I invite you to check out some of the other language learning articles on the blog for more topical editorials. If you’re in a giving mood, share your favorite tips/ideas/strategies down below, as I am always looking to learn from others!
Without further ado. . .
1. Adults Do Not Learn Like Children
It does not logically follow that the best way to learn a foreign language is the same way we learned our native language. Babies brains are wired differently than adult brains. Babies are like blank canvases. They are capable of passively absorbing and synthesizing information in their native language with minimal conscious effort.
The brilliance of babies aside, how much of a chronological advantage do native speakers really have? When’s the last time you talked to a 12 year-old? How about a 15 year-old? Most of us don’t want it to take us two decades to master a language, but that’s exactly how long it takes most native speakers. With a fully developed adult brain, we can learn foreign languages in a more time-efficient manner (albeit, with a lot more conscious effort), than a native speaker did naturally growing up.

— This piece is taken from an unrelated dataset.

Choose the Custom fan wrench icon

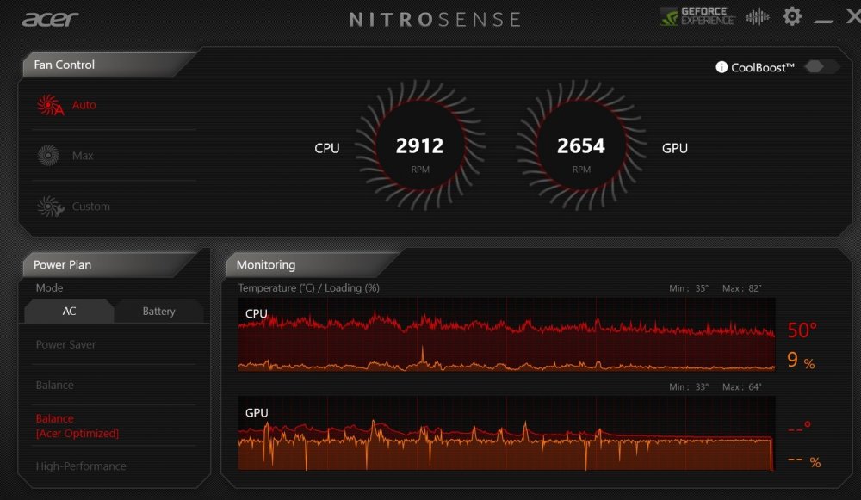[50, 207]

2. The Dictionary Is Your Best Friend When Learning A Language
This item is probably the most important language learning tip of all. The choice to regularly use a dictionary, to regularly look up words and phrases, on one hand… or to passively “go with the flow,” trying to infer the meaning of everything new by context on the other hand.. may be the difference between achieving proficiency within a few years and spending an entire lifetime bumbling around in a target language. The dictionary isn’t just for nerds like me. It’s for all serious language students who want to accelerate time.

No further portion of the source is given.